Monday, June 11, 2012

This one's for you, Joan Marie

blogger friend of mine has her gorgeous daughter heading off to college in the fall.

This is her first go-round with the emptying nest process, so she is understandably a bit shell shocked considering all the hits involved.

Aside from tuition and fees there are all the costs involved in setting a kidlet up in their own space. Dorm or apartment either one - each venue requires at least one shopping trip and potentially more.

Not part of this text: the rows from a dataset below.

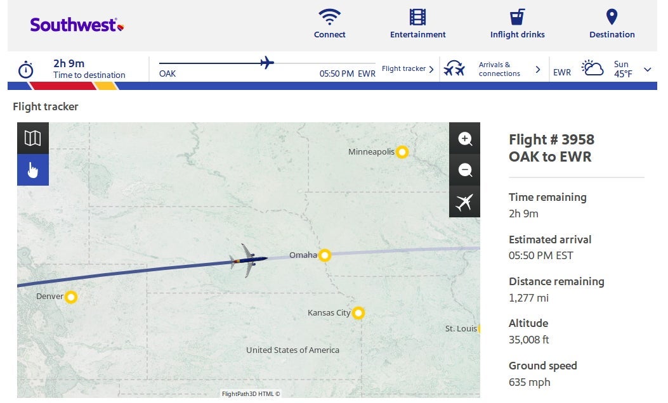This screenshot has height=403, width=668.
Task: Zoom out on the map
Action: [x=465, y=170]
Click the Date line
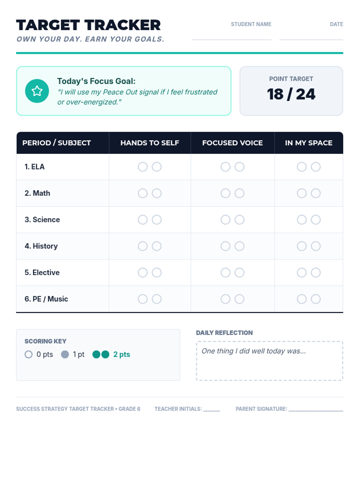The image size is (359, 479). coord(311,36)
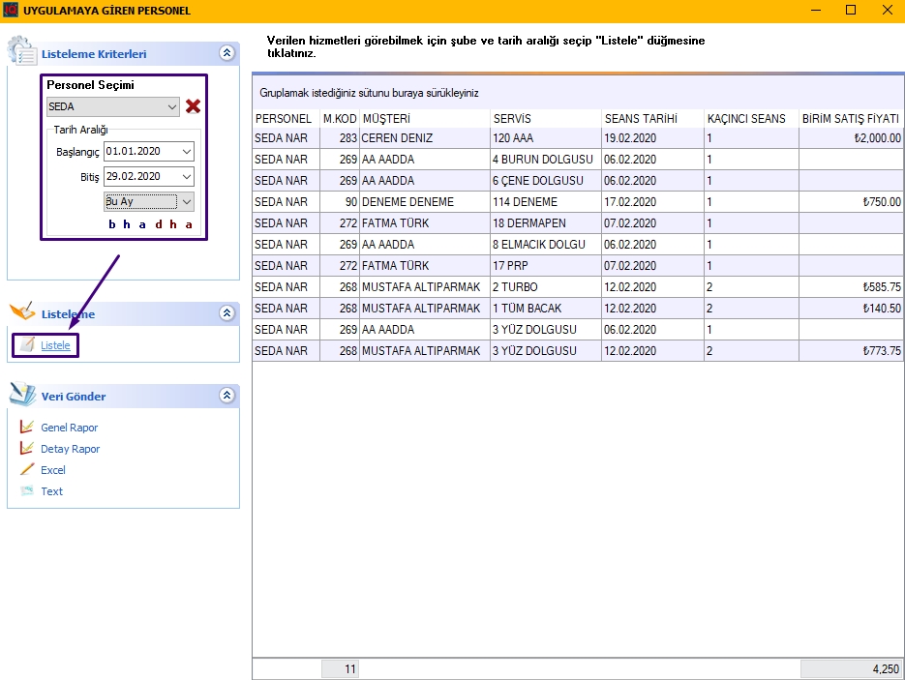The width and height of the screenshot is (905, 680).
Task: Collapse the Listeleme panel chevron
Action: point(226,313)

As I discovered along the way with my own kids, at some point the roles of Mom and Dad are reduced to half Sherpa/half remote wallet.
  xkcd has nothing to worry about from me! (I'm so clearly NOT a hitherto unrecognized cartoonist)
Then there is the energy expended in packing and moving and unpacking again, all done while the college bound one is doing their best to be SO cool, y'all.  As soon as her parents and family are out of the way she'll be, like, so sophisticated and mature you guys.  But while the family is inconveniently still hanging around, especially if they are overheard expressing enthusiasm for anything at all?

If there is not any evidence of eye rolling or sigh heaving either one, I'll eat my book of parenting union rules.  Unsalted.

Mostly there is the tension inherent in the implicit understanding that once the parent-cats are away?  Every college mouse is ready to play....

As a salute of sorts to all the mommies and daddies living out their summer with college bound kiddos?  This glimpse of days to come from xkcd.com 2:



2 comments:

Joan @ Debt of Gratitude said...

This first go 'round is so much harder than I expected. And I think it is for her, too. I can tell she's nervous. She just doesn't openly admit it.

But little by little I'm letting go. For example, she doesn't really have a curfew this summer. She's a good kid and her friends all DO have curfews, so it's not like I'm risking much. But just training myself not to say "Be home by midnight" every time she walks out the door is taking some getting used to.

Hoo boy! Somebody ought to write a book about letting kids go. Hint. Hint.

TexasDeb said...

You are already so far ahead of the game. Realizing everybody is nervous is a huge advantage. Being able to take that to the next step and not personalize however those nerves manifest themselves won't win the war but it certainly avoids several unwelcome battles.

And, eliminating a curfew that won't exist for your sweet girl 3 months from now anyway is a wise move. She can get used to exercising her "time to call it a night!" muscles while the stakes are a bit lower.